## [Requirement A]
In the article on brain scans of first-episode psychotic patients, how many of those patients did the Finnish researchers scan?
## [Requirement B]
Put this sentence from the article on brain scans of psychotic patients into Spanish: "The work is being presented at the 28th ECNP Conference in Amsterdam."
## [Requirement C]
Continue the article on brain scans of first-episode psychotic patients from its last sentence.

## [Selected text]
══════

European College of Neuropsychopharmacology

Researchers using fMRI (functional Magnetic Resonance Imaging) have found that even first-episode psychotic patients process information differently from a control group. To ensure both groups experienced the same brain stimuli, the measurements were taken while the subjects watched a movie, Tim Burton's Alice in Wonderland. The work is being presented at the 28th ECNP Conference in Amsterdam.

High-precision fMRI is often used in neuroscience to locate brain activity in response to stimuli. With psychotic patients, these experiments often look at chronically ill patients, and so the differences in brain activity shown in the scans would be more obvious than in most of real life. However, early psychosis is more difficult to detect: the patterns in the brain are not as 'hard wired' so the differences are more subtle when compared to control groups.

Given the subtle differences, researchers are also faced with the problem of trying to ensure that the patients and controls receive the same stimuli while undergoing measurement, so that the brains of the patients and the controls are concentrating on the same things while being scanned. Ideally, these stimuli should be involving and information-rich, like in a real-life situation

Now a group of Finnish researchers have come up with a creative solution: patients and controls were scanned while watching the movie Alice in Wonderland, which guaranteed that they were receiving the same information-rich stimulus.

Using a 3-Tesla MRI device, they scanned the brains of 46 first-episode psychotic patients (meaning that they had only had one psychotic event) and 32 healthy controls, while watching the movie. The researchers found that significant differences could be seen in the precuneus region of the brain, which is an area associated with memory, visuospatial awareness, self-awareness, and aspects of consciousness.

══════

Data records
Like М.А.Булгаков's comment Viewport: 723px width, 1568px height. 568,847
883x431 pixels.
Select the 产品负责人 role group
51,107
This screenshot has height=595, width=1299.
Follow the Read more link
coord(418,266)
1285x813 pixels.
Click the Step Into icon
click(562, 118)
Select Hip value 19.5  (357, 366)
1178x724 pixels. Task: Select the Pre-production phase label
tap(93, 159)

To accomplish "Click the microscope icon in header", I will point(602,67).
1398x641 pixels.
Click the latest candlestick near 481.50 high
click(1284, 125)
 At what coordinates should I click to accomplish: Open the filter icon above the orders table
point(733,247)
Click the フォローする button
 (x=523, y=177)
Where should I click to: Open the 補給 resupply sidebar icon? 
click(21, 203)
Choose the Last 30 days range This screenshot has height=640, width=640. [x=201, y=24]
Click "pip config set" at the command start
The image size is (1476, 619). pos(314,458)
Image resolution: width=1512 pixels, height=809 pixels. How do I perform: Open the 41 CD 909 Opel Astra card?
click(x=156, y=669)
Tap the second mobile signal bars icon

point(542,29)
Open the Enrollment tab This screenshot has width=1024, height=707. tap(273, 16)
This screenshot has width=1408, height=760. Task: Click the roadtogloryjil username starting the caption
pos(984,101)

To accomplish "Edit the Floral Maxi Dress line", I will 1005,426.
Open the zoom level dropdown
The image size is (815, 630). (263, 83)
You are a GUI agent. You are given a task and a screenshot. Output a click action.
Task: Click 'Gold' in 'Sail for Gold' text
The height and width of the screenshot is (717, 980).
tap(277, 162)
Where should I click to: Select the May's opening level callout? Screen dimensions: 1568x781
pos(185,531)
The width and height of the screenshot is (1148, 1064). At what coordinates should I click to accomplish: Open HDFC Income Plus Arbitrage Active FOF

══════

## [Exercise answer A]
46

## [Exercise answer B]
El trabajo se está presentando en la 28.ª Conferencia del ECNP en Ámsterdam.

## [Exercise answer C]
Asked by the ECNP, lead researcher, Eva Rikandi (Aalto University, Helsinki, Finland) said:

'In this work, we attempted to determine whether a person is a first-episode psychosis patient or a healthy control subject just by looking at their brain activity recorded during movie viewing. We found, that by monitoring activity in a region known as the precuneus we were able to distinguish patients from control subjects especially well. This would mean that the precuneus, a central hub for the integration of self- and episodic-memory-related information, plays an important role in this kind of information processing of psychotic patients.

She continued:

We were able to achieve almost 80% classification accuracy using these methods. This is the first study which directly associates the beginnings of psychosis with the precuneus, so it is now important that much more research is done in this area'. The researchers hope that this approach can feed into earlier screening and better diagnosisof at-risk populations.

ECNP President-Elect, Professor Celso Arango (Madrid) said

"The interesting question here is how patients with psychosis, even in their first episode, process information in a different way. Specifically how a movie such as Alice in Wonderland elicits the participation of different brain areas, and how that relate to the history of the person watching. What we would like to know is if patients with psychosis might see this as more or less relevant to their own life than would healthy controls. This movie is about a fantasy world, would it be different with other types of movie?"